Insurance companies are refusing to pay between R3,5 and R4 billion in claims from tourism businesses.
Among those affected is William van der Riet, owner of Cathedral Peak Hotel, who has spent more than three months fighting with his insurers, HIC (underwritten by Guardrisk).
Last week they offered to pay for the five days between Covid-19 being confirmed in the area and the lockdown on March 26.
“They offered me R544 000 in full and final settlement. I told them to go to hell,” Van der Riet said, adding that he was working with Insurance Claims Africa, an insurance adjuster, to help him fight for his rights.
The 81-year-old family-run hotel is in danger of closing its doors if it doesn’t get financial assistance soon, Van der Riet said. “Our overheads are R800 000 to R1 million a month, but we have no income and no idea when we will be getting any. We can probably last for a month, maybe six weeks, but after that I can’t say,” he added.
If the Van der Riets are forced to shut the hotel, 200 staff will lose their jobs, which will have a huge impact on the local community.
Tshifhiwa Tshivhengwa, chief executive officer of the Tourism Business Council of South Africa, said tourism had “lost more than R68 billion and maybe as much as R72 billion, and each day we don’t operate we lose around R748 million”.
Ryan Woolley, chief executive officer of Insurance Claims Africa, whose company is representing 500 businesses in the same position as Cathedral Peak Hotel, said they were willing to take on Santam, Hollard, Guardrisk and Old Mutual Insure in court.
“Business interruption insurance is specifically bought by a business to cover running costs, salaries and wages, water and lights and anything else they need to pay in order to survive,” Woolley said. “Normally this would be as the result of a fire, flood, storm, hurricane and so on. What the insurers did was to develop a boutique product for the hospitality and tourism industry which would give them wider cover ... for additional risks like murder, suicide, a shark attack, a lion attack or, as in this case, the outbreak of an infectious, contagious, notifiable disease.”

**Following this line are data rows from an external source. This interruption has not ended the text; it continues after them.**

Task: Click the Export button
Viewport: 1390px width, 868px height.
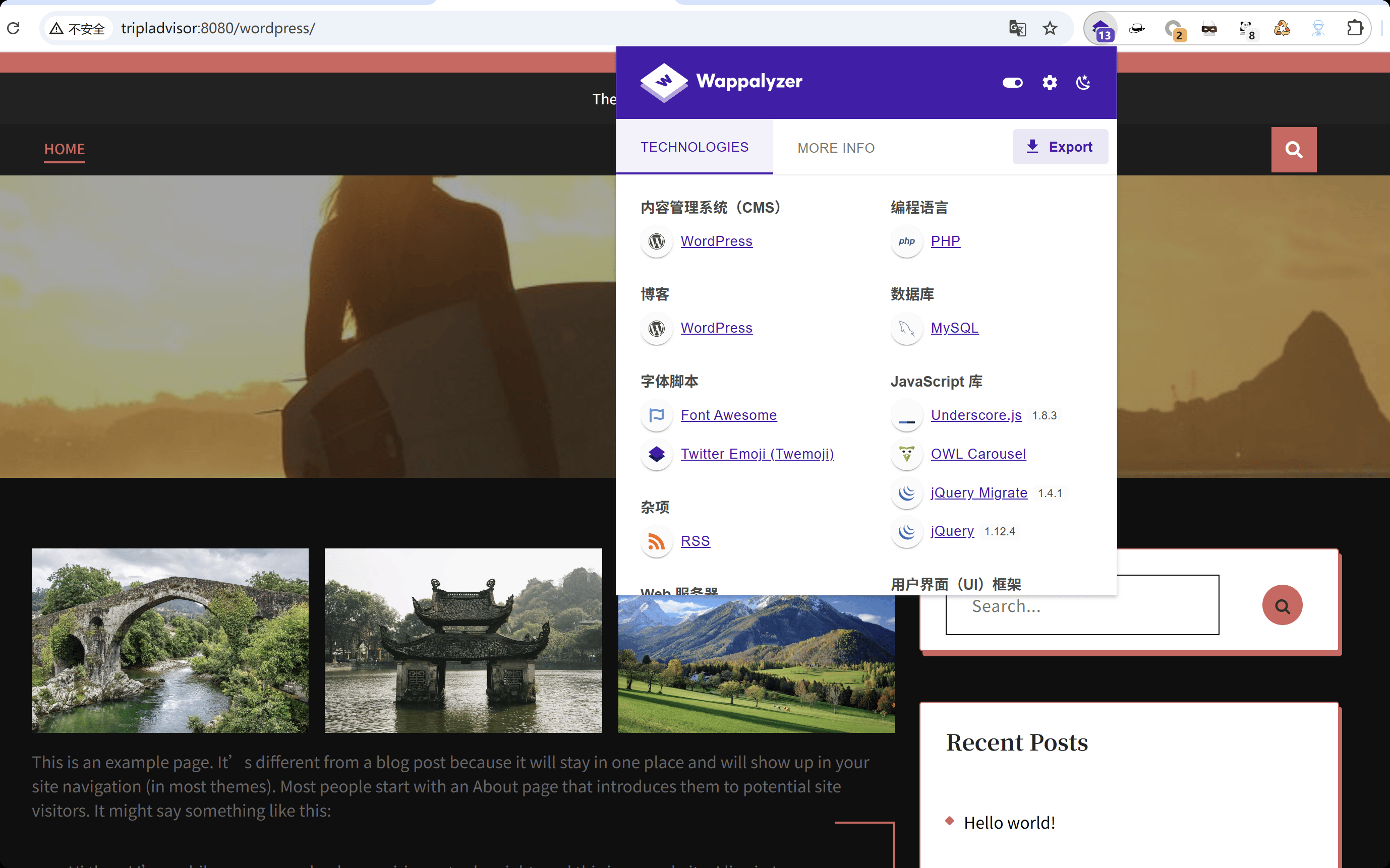Action: (x=1060, y=146)
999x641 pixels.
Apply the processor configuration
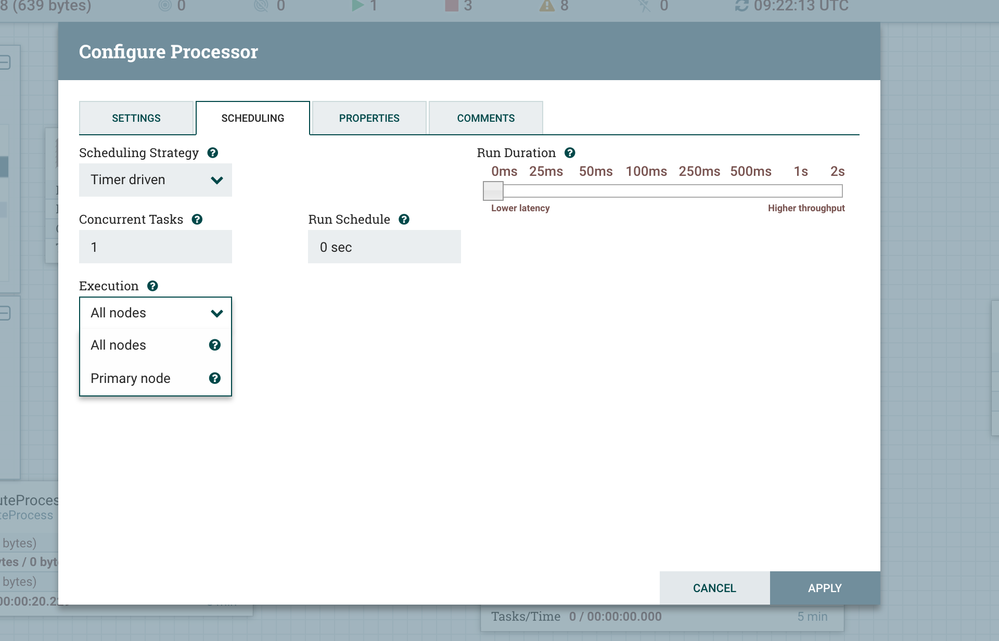click(x=825, y=588)
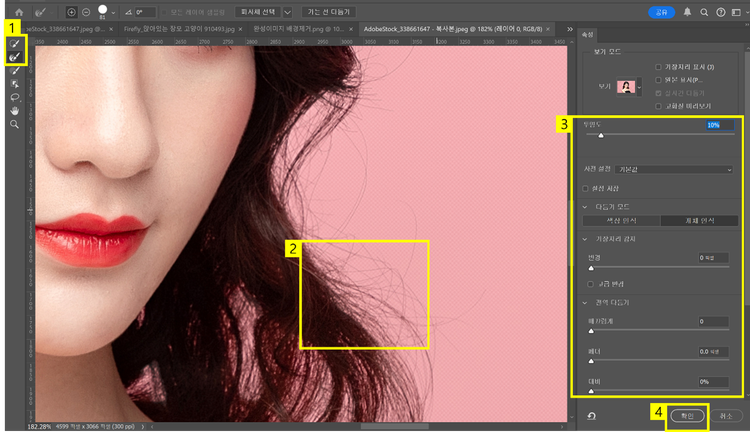Toggle the 고급 반경 (Smart Radius) checkbox
Viewport: 750px width, 432px height.
[x=591, y=283]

Woolley ridiculed the claim by insurers that the lockdown and Covid-19 had nothing to do with each other, saying: “Policies are very simply worded, but they all say that losses in consequence of, or due to an infectious outbreak or the occurrence of an infectious or contagious disease, are covered.”
Woolley said he had some sympathy for insurance companies as the cost of claims could cripple the sector. It’s why his company has tried to quantify each client’s losses carefully before taking them to the insurance companies. To date, however, none of the companies has wanted to engage with them, so Insurance Claims Africa intends heading to the Western Cape High Court to take on Santam on September 1.
Santam chief marketing officer Mokaedi Dilotsotlhe said the company believed it could not suspend insurance principles that say insurers are only liable for the specific event they insured.
“As much as we wish we could wave a magic wand and make everything payable, the principle of proximate cause, which is an enshrined principle in insurance, must hold.”
The insurer is still finalising its answering affidavit for the September case, but its argument is that, while Covid-19 might be the primary or proximate cause of businesses being forced to stop trading, the lockdown is an intervening cause that breaks the direct connection between the proximate cause and the actual closure of many businesses.
Van der Riet said the stress of the past three-and-a-half-months had taken a massive toll on him.
“I took the hotel over from my dad, who built it from scratch, and I wanted to hand it on to my son and his wife, who have come to work at the hotel. It will be a tragedy if that dream comes to an end,” he said.